Il y a quelques mois, je lisais Une métamorphose iranienne, de Mana Neyestani, une bande dessinée où l’auteur évoque l’effarant et pourtant véridique épisode qui l’a conduit à fuir son pays, ou comment un dessin pour enfants devient déclencheur d’émeutes.
En 2006, Mana Neyestani illustre le supplément destiné aux enfants d’un hebdomadaire iranien. L’un des dessins représente un enfant en train de discuter avec un cafard qui dans la conversation prononce un mot en azéri (de l’Azerbaïdjan iranien). C’est le langage de la communauté turque du nord de l’Iran, mais un certain nombre de termes sont employés couramment, comme le mot « namana » dudit dessin. Est-ce la goutte de trop pour un peuple trop longtemps opprimé, ou un « coup de pouce » mal placé du régime en place pour diviser le pays, toujours est-il que l’assimilation des azéris aux cafards est vite faite et met le feu aux poudres. Les émeutes se multiplient en réaction à cette prétendue cafardeuse comparaison.
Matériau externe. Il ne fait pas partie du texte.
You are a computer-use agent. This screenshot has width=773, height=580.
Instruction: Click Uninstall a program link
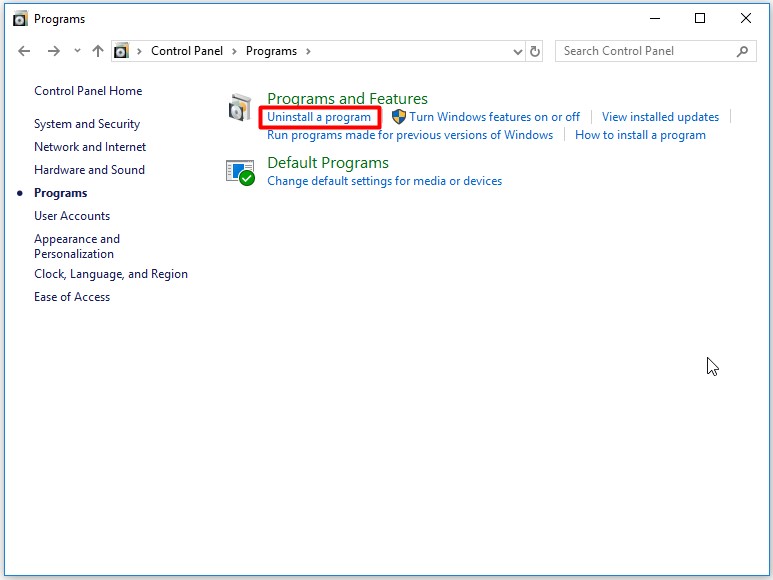pos(319,117)
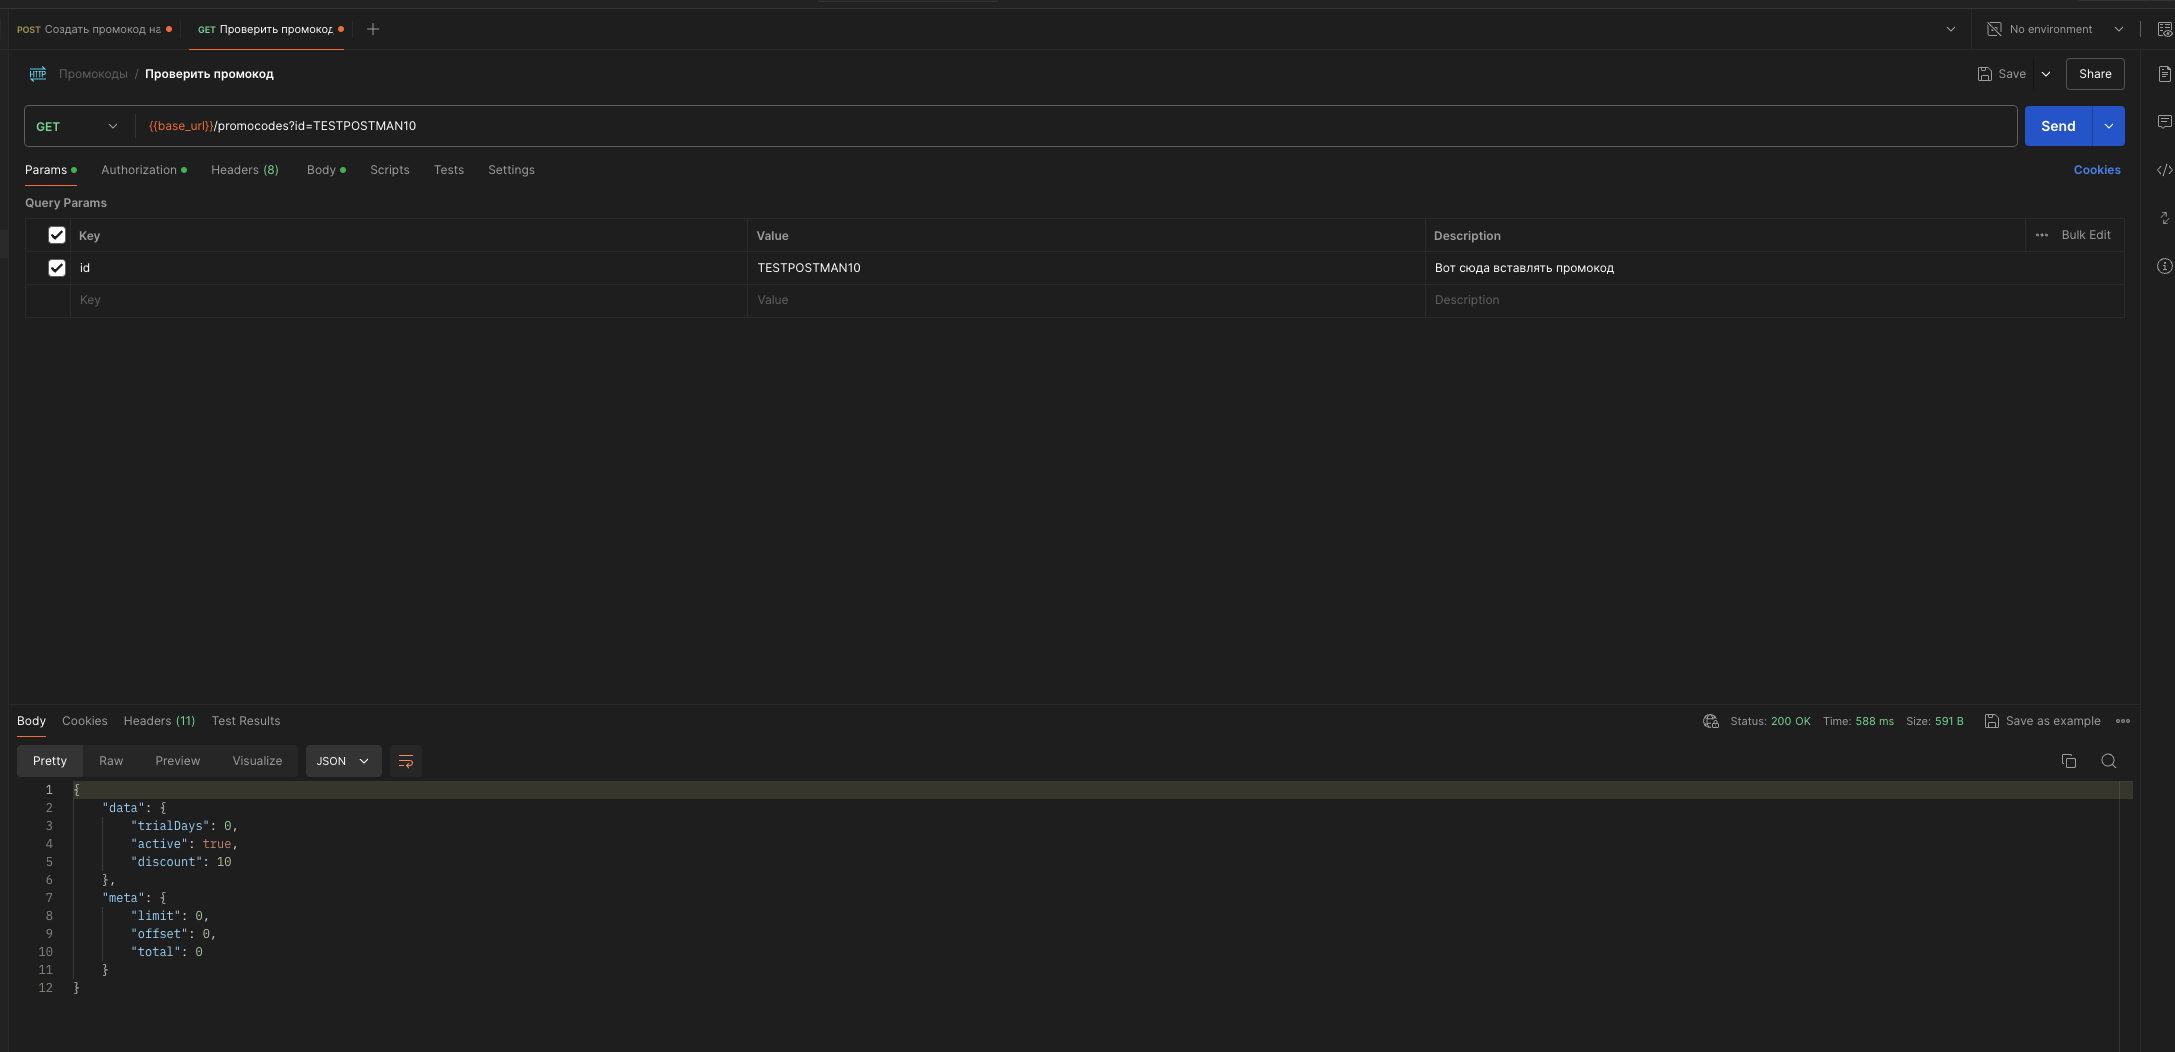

Mana Neyestani et le rédacteur en chef de la publication sont arrêtés et envoyés à prison d’Evin où une section non officielle les cuisine de façon musclée pendant 2 mois. Il est clair que le gouvernement de Mahmoud Ahmadinejad veut leur faire porter le chapeau. A leur libération, Mana Neyestani décide de fuir le pays avec sa femme. Ils sont toujours en exil, et vivent actuellement à Paris.
Pour narrer son histoire et sa plongée dans le système totalitaire iranien, Mana Neyestani repense à Kafka et à la cauchemardesque métamorphose de Gregor. Avec un dessin en noir et blanc qui n’est pas sans rappeler le tranchant du dessin de presse, il évoque la politique répressive, la teneur d’une situation qui bascule d’un coup de crayon et l’absurdité du dialogue de sourd qui s’engage avec ceux qui ne veulent pas entendre. Mais il s’agit surtout d’un saisissant témoignage rappelant l’importance et la fragilité de la liberté d’expression.
Les faits et le contexte sont bien évidemment différents. Mais je n’ai pu m’empêcher de repenser à cette BD après l’annonce de la fusillade dans les locaux de Charlie Hebdo mercredi dernier. Je ne suis pas très douée pour les longs discours, je voulais juste partager cette lecture pour revenir sur le fait que rien n’est jamais totalement acquis. Les procès d’intention peuvent être de toute nature. Restons concerné par notre monde et protégeons jalousement nos libertés. Beaucoup nous l’envient, il serait dommage de les laisser filer.
Une métamorphose iranienne / Maya Neyestani. Editions ça et là. 2012
J’avais adoré cette BD qui effectivement fait penser à notre liberté d’expression ! C’est sublime, vrai, dur, violent mais nécessaire.
C’est tout à fait ça. Merci de ta visite.